El productor y dirigente agropecuario Jorge Arocena considera que la situación que se presenta para el agro pampeano por la sequía “es preocupante”, y las posibilidades de recuperación están centradas ”en que llueva pronto”. De no ser así “ya podemos imaginar lo que esto puede acarrear para el productor en forma individual y para todo el conjunto” de la comunidad de la región, reflexionó esta mañana en diálogo con infopico.com.

(Imagen ilustrativa)
“La sequía está muy salpicada, no se da por departamentos enteros. Algunos lugares están muy complicados, por ejemplo en el norte está muy afectada la zona de Realicó, hasta Hilario Lagos y más hacia el norte también. Después está la otra zona de Ingeniero Luiggi y Embajador Martini”, describió el ruralista piquense.
En algunas zonas, añadió, “se perdió buena parte de los cultivos de primera (siembra). En el resto de la provincia hubo lluvias desparejas en los últimos días, hay que ver ahora si los cultivos de segunda se recuperan o no”, plateó Arocena.
“Cada vez se siembra más de segunda, por dos motivos. Uno porque las condiciones de los híbridos que ofrecen semilleros, y los productores también, apuntan a la segunda para evitar el estrés de seca que se da en enero, y que coincide con la floración de la anteriores variedades, y por otra parte, se siembra más tarde desde hace un tiempo para tratar de zafar de estas situaciones con el clima”, se explayó el dirigente.
“Algunos cultivos tendrán capacidad de reacción si llueve. Pero hat zonas que siempre buenos buenas y hoy están muy complicadas por la falta de lluvias, como (Intendente) Alvear, además de Ceballos. Allí el problema es serio”, remarcó.
Habría “consecuencias negativas muy importantes, por lo costos y lo que se invierte, tanto a nivel personal de los productores como a nivel colectivo. Pero es un poco prematuro hablar hoy de pérdidas porque aún hay posibilidad de que llueva y algo se recupere. Habrá que evaluar en unos veintes días”, señaló Arocena.
Incertidumbre
Con respecto a las recientes medidas de liberación de compras de divisas, la escalada en la cotización del dólar y la consecuente devaluación del peso, Jorge Arocena opinó que “esta devaluación pone al descubierto una nueva mentira que debe soportar la sociedad argentina. En general el impacto de la devaluación no creo que sea favorable. Yo escucho a algunos que dicen que la devaluación viene bien, pero eso es porque evidentemente si la economía estaba en un corset en algún momento había que devaluar para salir”.

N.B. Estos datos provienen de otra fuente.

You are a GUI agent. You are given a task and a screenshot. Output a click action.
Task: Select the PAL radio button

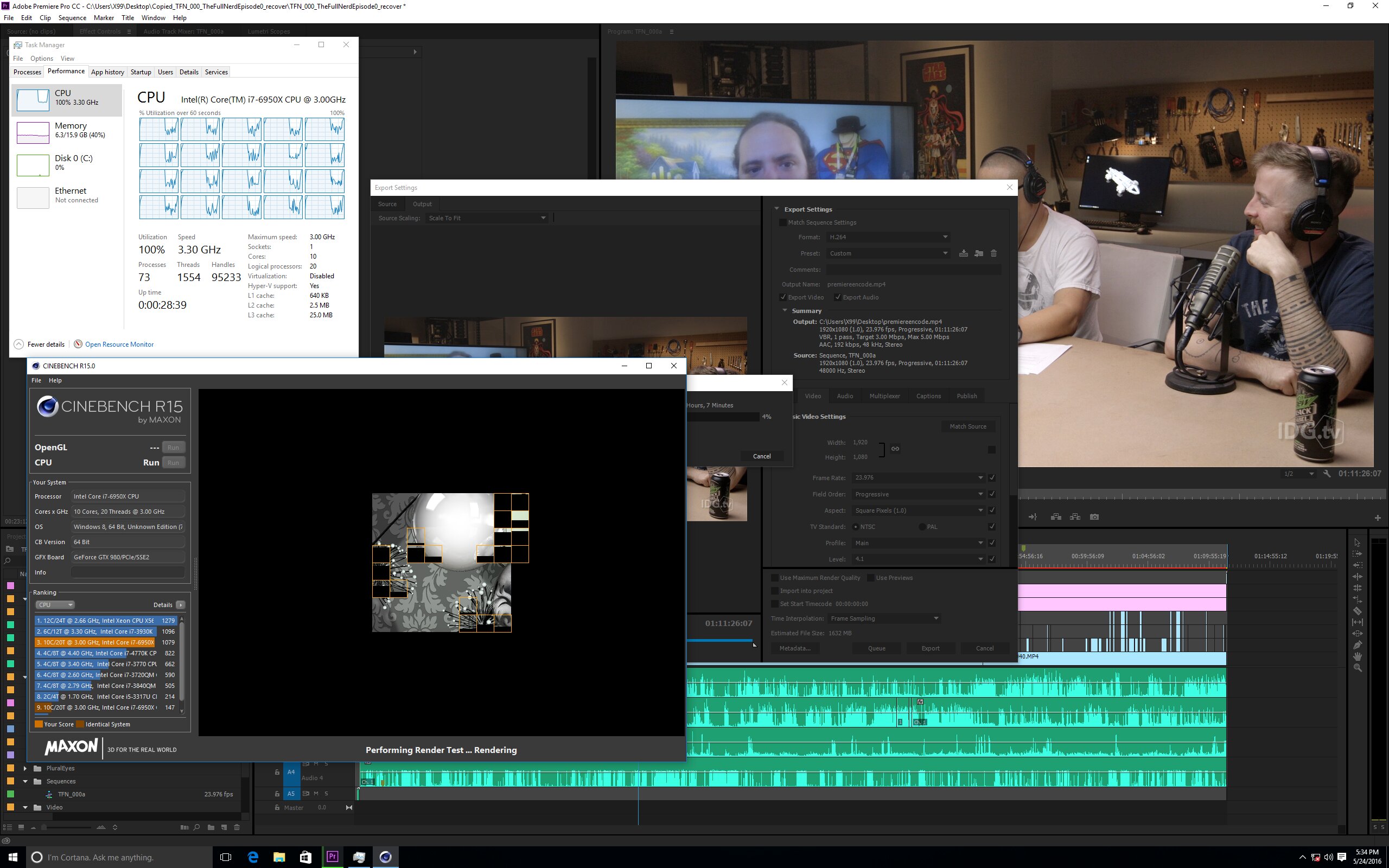pyautogui.click(x=922, y=526)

«Pero a nivel del trabajo imaginá -dijo al cronista- que la persona que tienen que pagar sus cuentas a un proveedor, y la deuda está calzada en dólares, tiene un problema enorme. Por otra parte, el productor no puede trasladar sus cuentas a dólares. Y los contratistas que sembraron y van a cosechar tampoco pueden trasladar la devaluación automáticamente”, describió.
“Esto me produce la misma sensación que cuando (Celestino) Rodrigo devaluó de la noche a la mañana y nos quedamos todos con la boca abierta. Si la gente no encuentra precios y no sabe a qué atenerse estamos mal».
«En definitiva, esta es una cosa más de las que debe soportar el pueblo después de un relato de diez años en el que se decía que estábamos extraordinarios y la economía era bárbara”, ironizó.